[Opening PROVIDED RECORDS section]

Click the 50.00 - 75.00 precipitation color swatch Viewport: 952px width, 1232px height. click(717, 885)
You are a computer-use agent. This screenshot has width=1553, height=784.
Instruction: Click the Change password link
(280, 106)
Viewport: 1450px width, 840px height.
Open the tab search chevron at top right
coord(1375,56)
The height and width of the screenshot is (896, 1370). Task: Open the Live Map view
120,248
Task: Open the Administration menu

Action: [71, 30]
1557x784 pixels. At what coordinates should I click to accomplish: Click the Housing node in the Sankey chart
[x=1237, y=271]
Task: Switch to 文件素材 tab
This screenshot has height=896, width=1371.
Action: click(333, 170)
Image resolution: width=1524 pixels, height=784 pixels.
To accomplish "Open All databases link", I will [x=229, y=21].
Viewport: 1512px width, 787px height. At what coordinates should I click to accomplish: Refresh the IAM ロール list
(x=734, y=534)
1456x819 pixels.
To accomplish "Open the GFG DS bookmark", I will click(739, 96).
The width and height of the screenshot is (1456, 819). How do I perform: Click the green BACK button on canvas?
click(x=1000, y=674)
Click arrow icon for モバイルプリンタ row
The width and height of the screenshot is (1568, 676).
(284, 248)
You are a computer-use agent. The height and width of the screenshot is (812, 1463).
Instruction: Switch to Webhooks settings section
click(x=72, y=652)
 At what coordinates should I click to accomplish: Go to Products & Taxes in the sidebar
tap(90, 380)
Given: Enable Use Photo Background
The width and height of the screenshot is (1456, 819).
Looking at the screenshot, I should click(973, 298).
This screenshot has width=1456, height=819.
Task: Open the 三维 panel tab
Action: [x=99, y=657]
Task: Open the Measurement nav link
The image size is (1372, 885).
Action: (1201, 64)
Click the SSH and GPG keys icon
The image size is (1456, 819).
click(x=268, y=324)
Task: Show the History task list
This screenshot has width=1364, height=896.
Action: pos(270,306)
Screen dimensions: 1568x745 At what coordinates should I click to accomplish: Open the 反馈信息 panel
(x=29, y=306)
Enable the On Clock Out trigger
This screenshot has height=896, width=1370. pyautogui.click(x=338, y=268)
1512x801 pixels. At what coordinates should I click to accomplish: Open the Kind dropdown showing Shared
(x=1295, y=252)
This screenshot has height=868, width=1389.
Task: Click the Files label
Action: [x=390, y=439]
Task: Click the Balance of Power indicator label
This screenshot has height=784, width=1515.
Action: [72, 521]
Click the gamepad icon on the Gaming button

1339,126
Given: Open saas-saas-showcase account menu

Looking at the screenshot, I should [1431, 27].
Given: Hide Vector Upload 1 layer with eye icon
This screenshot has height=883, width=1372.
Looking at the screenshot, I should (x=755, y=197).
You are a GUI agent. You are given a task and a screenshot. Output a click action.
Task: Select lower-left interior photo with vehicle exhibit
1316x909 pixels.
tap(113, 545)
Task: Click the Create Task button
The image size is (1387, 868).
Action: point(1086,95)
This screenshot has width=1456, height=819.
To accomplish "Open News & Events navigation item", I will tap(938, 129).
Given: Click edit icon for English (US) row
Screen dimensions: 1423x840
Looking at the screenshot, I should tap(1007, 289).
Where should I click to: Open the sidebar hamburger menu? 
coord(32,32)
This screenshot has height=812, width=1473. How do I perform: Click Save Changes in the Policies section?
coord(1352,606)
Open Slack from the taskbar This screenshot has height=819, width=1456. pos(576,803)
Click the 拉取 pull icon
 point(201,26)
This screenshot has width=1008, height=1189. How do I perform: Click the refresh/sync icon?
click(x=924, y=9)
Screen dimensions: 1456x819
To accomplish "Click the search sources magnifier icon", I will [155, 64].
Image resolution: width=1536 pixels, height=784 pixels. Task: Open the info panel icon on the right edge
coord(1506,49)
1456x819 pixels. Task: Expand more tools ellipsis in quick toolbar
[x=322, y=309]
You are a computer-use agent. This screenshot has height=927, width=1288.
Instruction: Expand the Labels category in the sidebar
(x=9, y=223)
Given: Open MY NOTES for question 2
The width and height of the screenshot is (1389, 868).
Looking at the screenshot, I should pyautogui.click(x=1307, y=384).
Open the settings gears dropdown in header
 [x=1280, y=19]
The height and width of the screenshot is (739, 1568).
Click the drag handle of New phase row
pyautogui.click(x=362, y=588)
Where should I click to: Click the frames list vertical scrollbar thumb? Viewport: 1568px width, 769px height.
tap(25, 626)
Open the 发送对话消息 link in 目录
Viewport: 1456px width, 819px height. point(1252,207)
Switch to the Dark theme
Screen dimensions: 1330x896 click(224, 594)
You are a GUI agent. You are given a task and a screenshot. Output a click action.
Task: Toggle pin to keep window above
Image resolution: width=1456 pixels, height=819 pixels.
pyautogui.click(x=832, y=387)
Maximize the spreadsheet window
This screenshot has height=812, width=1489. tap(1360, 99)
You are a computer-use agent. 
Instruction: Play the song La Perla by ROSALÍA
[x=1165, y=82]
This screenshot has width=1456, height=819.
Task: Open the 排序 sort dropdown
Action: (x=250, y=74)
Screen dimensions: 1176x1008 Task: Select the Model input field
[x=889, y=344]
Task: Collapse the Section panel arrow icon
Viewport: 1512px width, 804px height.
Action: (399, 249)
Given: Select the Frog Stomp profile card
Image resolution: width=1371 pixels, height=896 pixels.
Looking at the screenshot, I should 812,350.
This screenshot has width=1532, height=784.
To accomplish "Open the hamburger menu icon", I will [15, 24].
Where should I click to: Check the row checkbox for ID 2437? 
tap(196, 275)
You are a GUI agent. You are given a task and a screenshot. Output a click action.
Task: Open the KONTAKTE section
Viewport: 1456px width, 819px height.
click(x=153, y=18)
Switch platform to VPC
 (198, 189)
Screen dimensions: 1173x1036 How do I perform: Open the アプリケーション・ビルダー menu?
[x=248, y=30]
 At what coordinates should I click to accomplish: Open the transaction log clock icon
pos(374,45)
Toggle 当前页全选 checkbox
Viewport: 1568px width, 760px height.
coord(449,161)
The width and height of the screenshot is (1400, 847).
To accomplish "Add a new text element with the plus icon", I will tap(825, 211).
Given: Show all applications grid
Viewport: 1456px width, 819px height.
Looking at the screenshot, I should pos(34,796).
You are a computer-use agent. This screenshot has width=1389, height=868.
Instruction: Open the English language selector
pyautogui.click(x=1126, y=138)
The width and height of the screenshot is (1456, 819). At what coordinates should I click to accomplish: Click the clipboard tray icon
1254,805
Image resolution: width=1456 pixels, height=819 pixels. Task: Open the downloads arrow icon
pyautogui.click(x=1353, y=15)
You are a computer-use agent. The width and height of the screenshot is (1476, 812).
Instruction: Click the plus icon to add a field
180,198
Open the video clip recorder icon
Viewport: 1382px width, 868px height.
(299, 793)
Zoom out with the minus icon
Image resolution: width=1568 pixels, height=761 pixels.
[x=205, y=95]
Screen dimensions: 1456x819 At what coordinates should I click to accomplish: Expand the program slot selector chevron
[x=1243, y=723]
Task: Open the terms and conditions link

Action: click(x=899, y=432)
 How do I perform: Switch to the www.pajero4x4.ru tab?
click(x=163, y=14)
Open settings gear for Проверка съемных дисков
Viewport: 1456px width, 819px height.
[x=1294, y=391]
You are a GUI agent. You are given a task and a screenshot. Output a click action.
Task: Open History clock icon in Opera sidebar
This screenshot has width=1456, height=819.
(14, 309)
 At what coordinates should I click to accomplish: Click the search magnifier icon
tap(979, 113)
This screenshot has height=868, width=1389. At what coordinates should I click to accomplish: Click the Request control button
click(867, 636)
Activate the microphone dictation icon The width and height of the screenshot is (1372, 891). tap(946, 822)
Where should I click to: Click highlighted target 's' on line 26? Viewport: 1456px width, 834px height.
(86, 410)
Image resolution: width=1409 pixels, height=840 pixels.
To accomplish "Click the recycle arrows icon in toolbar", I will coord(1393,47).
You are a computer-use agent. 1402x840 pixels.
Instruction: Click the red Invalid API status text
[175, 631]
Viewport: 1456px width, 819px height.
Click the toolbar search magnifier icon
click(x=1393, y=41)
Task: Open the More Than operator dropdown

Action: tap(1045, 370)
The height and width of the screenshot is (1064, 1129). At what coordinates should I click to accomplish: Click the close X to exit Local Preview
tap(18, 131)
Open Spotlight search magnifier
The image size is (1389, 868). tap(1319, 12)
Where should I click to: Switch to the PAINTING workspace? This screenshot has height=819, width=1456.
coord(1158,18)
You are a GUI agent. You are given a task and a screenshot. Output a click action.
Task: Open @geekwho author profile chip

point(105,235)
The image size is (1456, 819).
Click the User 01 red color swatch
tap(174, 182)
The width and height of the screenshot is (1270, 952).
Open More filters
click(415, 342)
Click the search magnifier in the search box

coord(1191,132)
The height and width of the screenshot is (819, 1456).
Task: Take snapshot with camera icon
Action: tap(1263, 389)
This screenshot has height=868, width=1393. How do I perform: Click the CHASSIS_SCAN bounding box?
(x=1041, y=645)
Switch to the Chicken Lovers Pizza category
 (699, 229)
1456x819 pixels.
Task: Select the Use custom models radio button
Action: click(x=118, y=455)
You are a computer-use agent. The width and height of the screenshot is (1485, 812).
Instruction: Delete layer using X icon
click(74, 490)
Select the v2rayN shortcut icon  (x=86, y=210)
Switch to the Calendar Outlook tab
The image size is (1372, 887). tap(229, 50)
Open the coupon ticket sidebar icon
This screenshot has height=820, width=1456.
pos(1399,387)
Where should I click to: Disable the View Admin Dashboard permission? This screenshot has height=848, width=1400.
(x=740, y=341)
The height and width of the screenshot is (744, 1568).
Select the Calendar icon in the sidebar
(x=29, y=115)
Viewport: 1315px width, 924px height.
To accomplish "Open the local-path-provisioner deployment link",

[Closing PROVIDED RECORDS section]

- **BRIEF**
Please return the lines above that run from the line containing "Image resolution: width=1536" to the line containing "has height=927, width=1288.", inclusive, exactly and with no other lines.

- **RESULT FOR THIS TASK**
Image resolution: width=1536 pixels, height=784 pixels. Task: Open the info panel icon on the right edge
coord(1506,49)
1456x819 pixels. Task: Expand more tools ellipsis in quick toolbar
[x=322, y=309]
You are a computer-use agent. This screenshot has height=927, width=1288.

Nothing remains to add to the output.